D'aucun·e·s pense que la trêve des confiseurs enveloppe l'univers entier d'une chape ouatée de bienveillance sucrée. Comme les sapins, ils et elles vont avoir les boules de découvrir à côté des pèrenoëlleries de saison quelques visions du monde des plus piquantes…


« Il est toujours choquant et blessant de s'arroger le monopole du spectateur. Vous n'avez, Monsieur Lucas, le monopole du spectateur ; vous ne l'avez pas » pourrait-on dire en parodiant Giscard à propos du nouvel épisode de la saga qu'il n'est nul besoin de nommer (13 décembre) puisque chacun en entend parler depuis deux mois déjà, et que nous n'avons pas été autorisés à découvrir. Aussi, laissons-le de côté et focalisons nous plutôt sur d'autres sorties. Tout particulièrement sur ces films emplis de tensions, voire de luttes. À l'Horloge de l'Apocalypse,   l'heure n'est de toutes façons pas à la franche rigolade…

Au travail !

Qu'il porte bien son titre, Un homme intègre (6 décembre) ! Signée par Mohammad Rasoulof, ayant jadis écopé d'une peine de prison après un film critique à l'égard du régime de son pays, cette œuvre primée à Cannes vaut au cinéaste iranien de se retrouver à nouveau inquiété par les autorités de Téhéran. Il y montre le combat digne de Reza, un éleveur de poissons défendant son bon droit face à une compagnie privée aux méthodes crapuleuses, en refusant d'entrer dans le système institué de la corruption — et ce, bien qu'il y perde lourd. Le portrait de la petite communauté où il réside, un ramassis d'hypocrites serviles et combinards aux ordres d'un potentat mafieux, rend son intégrité aussi admirable que stérile, hélas.

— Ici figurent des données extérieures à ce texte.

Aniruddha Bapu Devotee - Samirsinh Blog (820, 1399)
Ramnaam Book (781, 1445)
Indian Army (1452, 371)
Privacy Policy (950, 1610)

Sec, éprouvant pour qui éprouve de l'empathie pour Reza, ce film sans effets est un témoignage implacable sur une réalité honteuse et si loin des dogmes moraux revendiqués par les mollahs.

Autre continent, autre forçat… Dans Makala d'Emmanuel Gras (même date), un homme veut recouvrir la maison qu'il construit d'un toit de tôles. Pour les acheter, il doit vendre du charbon au marché de Kowelzi pour un bénéfice exigu. Un charbon acheminé “à dos d'homme”, préalablement produit partir de bois coupé par ses soins. C'est tout ce processus, cet interminable itinéraire que le cinéaste (dûment récompensé par le Prix de la Critique sur la Croisette) restitue dans ce film oscillant — sans avoir vocation à trancher, d'ailleurs — entre documentaire et fiction, flirtant parfois avec le suspense et s'achevant par une envolée mystique. Saisissant le labeur dans son abrutissante mécanique hypnotique, montrant le racket opéré par les forces de l'ordre, Makala captive aussi par sa pure élégance formelle.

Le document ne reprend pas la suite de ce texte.